There was a time I was a Bollywood fan, I would go and watch films as they came out, and my iPod would be loaded with the latest songs (along with some classics). I even had ringtones with Bollywood music at one stage. Remember those Nokia days when it was ‘cool’ to have a personalised tone? Finding the code online and uploading to the phone? Oh how times have changed. My phone remains mostly on silent these days.

The title song from Kal Ho Naa Ho was one of those songs I loved, I had the ringtone and the film was so moving, it was sad, it was different. It came out during an era when Bollywood began moving away from the traditional script; bad guy wants girl, good guy saves the day, throw in a few fight scenes including jumping from moving cars and a mix of music- that was the Bollywood I remembered as a kid. The story lines during the early 2000s were very different, they had meaning, they took a new turn, exploring issues which otherwise would be a taboo subject. The music remained great, hence a reason I was a fan, eager to see how the writers would keep me entertained whilst pushing the boat out. That all stopped in the middle of 2008 with the writers strike, and when my life turned into a Bollywood story of its own, but that’s for another time, perhaps…

‘Kal Ho Naa Ho’ which translates to ‘Tomorrow-may or may not be’, was released in 2003, so why am I mentioning it now?

Well I was taken down memory lane whilst driving back from the Luton Mela last Sunday (7th August). Team Mo was out and about on the campaigning front, it was a great day of connecting. My friend who organised it all for me, sent me an instrumental of the song I speak about above. He is making a short video to help with my fundraising campaign and chose this particular piece of music for the background.
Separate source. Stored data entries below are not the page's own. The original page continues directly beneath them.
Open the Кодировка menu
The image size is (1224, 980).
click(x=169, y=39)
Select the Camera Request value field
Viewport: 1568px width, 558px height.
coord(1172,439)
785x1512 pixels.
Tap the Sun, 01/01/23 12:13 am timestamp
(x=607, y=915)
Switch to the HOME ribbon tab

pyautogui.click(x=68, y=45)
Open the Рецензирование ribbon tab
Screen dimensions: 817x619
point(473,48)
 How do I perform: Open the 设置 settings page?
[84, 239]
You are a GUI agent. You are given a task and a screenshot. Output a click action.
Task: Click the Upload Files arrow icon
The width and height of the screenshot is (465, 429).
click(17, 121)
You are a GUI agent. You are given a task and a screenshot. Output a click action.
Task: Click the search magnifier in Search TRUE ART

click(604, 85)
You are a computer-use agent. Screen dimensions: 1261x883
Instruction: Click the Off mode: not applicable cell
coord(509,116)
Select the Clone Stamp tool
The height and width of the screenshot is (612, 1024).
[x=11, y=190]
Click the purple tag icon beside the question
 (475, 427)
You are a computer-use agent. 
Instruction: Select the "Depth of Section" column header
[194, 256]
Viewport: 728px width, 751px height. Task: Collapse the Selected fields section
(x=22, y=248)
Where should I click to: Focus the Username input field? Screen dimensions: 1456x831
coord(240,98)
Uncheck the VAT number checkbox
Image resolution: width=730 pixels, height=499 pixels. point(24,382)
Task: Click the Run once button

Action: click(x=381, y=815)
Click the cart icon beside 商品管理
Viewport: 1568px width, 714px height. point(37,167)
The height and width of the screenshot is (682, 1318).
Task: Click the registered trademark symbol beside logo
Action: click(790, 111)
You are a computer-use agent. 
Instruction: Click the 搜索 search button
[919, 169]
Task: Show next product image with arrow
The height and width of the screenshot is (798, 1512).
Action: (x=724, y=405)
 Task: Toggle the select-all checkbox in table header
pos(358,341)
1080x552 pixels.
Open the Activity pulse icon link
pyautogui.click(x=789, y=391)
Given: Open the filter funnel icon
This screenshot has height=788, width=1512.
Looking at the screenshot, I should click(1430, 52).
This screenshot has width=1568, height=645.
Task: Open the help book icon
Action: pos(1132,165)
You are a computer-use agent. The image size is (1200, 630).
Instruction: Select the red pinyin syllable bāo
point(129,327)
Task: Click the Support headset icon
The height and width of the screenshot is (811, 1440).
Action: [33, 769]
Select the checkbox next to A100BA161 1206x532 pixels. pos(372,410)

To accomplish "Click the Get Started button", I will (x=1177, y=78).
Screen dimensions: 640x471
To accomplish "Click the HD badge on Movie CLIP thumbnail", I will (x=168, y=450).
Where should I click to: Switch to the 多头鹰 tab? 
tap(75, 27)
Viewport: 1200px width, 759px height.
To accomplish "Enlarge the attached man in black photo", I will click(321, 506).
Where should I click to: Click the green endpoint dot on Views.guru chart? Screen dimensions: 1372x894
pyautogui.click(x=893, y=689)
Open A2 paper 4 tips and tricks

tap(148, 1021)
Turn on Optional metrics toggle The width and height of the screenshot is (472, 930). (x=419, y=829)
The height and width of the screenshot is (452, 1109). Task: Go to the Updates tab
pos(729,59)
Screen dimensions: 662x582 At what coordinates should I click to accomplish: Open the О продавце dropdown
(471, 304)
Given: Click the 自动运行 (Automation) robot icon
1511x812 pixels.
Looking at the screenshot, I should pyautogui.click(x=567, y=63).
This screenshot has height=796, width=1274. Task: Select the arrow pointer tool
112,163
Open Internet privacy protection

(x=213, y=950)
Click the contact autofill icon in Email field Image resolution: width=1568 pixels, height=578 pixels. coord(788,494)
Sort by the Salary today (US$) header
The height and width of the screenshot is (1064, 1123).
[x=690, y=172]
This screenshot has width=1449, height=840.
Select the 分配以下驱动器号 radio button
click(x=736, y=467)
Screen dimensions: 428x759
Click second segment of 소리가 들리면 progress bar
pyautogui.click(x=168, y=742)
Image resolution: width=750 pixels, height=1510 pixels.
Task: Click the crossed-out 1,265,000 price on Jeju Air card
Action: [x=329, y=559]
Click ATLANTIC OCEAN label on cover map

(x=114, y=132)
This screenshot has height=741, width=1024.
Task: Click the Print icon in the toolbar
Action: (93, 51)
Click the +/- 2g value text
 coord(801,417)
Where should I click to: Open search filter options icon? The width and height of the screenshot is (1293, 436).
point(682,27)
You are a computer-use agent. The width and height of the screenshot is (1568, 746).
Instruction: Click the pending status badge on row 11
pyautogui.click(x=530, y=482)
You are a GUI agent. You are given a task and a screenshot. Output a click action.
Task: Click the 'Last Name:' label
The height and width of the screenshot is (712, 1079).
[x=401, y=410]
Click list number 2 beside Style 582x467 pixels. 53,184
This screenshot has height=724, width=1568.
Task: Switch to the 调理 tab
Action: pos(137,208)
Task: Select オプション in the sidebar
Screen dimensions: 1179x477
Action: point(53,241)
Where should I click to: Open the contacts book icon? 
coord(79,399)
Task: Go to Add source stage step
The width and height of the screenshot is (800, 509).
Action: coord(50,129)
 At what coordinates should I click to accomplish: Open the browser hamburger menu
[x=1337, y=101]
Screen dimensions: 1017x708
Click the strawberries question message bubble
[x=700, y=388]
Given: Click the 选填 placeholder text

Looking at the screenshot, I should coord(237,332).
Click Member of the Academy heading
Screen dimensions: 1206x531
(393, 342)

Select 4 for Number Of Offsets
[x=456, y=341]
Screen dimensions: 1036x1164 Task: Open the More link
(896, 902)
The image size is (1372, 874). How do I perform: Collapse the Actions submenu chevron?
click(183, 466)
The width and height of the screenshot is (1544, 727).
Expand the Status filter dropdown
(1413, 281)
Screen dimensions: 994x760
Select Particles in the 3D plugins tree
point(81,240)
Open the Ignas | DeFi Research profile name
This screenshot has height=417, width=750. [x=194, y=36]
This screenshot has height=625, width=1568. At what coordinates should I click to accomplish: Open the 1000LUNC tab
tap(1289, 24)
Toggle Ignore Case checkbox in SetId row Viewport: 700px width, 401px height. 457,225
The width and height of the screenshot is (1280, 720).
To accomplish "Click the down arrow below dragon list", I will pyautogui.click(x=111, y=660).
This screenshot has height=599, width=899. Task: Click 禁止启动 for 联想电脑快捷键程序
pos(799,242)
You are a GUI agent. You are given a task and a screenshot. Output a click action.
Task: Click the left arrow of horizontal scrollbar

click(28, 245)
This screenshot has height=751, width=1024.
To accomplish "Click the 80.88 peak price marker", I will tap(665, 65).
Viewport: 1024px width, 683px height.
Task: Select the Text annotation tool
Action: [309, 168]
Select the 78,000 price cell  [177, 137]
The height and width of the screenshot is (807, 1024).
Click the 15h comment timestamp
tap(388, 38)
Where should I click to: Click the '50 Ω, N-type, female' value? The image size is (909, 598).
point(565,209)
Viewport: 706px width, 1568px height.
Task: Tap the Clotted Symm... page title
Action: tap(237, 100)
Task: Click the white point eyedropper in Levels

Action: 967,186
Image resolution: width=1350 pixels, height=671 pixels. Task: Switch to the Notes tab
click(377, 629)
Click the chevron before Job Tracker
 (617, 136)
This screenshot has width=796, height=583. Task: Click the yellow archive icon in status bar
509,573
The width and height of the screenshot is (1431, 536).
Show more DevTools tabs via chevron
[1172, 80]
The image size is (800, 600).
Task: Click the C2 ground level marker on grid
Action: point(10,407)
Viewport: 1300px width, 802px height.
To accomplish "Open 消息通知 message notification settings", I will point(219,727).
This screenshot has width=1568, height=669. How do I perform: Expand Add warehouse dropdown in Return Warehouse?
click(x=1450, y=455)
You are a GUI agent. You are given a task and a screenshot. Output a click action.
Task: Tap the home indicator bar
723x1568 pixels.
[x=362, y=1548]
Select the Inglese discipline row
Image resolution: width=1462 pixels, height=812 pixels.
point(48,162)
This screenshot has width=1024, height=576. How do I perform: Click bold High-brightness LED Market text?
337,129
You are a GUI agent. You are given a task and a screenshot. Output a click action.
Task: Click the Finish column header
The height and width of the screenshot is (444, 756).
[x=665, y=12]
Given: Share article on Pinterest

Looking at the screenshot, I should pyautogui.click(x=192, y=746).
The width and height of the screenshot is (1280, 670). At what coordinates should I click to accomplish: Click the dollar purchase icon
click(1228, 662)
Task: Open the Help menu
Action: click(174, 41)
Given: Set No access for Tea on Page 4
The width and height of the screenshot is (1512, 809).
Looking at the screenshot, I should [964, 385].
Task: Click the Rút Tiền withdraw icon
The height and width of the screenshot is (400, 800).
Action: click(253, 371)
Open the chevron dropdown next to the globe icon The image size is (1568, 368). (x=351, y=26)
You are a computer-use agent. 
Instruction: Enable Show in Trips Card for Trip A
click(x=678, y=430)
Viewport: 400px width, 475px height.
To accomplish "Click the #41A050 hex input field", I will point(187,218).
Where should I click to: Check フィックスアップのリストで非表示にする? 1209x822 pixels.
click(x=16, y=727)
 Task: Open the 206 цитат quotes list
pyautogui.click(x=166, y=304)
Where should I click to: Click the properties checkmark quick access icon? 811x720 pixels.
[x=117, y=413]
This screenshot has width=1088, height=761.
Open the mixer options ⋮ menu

My immediate reaction was ‘OMG I love this song… …the music is so apt’. The fact that I had this as my ringtone and the story of the film, was extremely powerful.

A few days later, when I got the chance, I had to re-watch the film. It made me teary. The protagonist, played by Shah Rukh Khan, is a man in the final stage of his life, the doctors have given him a short time to live. It was like I was watching the film for the first time, with fresh eyes, with a new found empathy. The character could so easily be me. I could totally relate.

My mantra for the past 20 plus months has been Each Day As It Comes, a variant on ‘Tomorrow- May or May Not Be’. Yet the questions remain the same. There was a moment in the film when he asked his doctor ‘How much time do I have left?’. I personally pray each day for another day. When another day comes, I am grateful. Drawing open the curtains has become a bit of a ritual for me as I say “thank you”. Yet I go to sleep not knowing if I will wake up, although I am also grateful to have a few hours slumber albeit interrupted.

A few months ago the questions in my head were; How am I meant to plan for the future when I might be dying? Career, relationships, ambition, are they even allowed? I mean who would take someone on in the knowledge they wont be there for too long?

The truth is we don’t know what will happen from moment to moment let alone planning day to day, to forecasting ahead; weeks, months, years, decades, generations, centuries, millennia. Its all an unknown.

Back to the film, well it took me to a deep place of questioning once more. And although I don’t know the answers to any of those questions, what I do know is that my vision is what keeps me alive and as long as I live each day with the intent of creating that vision then I am at peace (well more often than not), regardless of whether Kal Ho Naa Ho.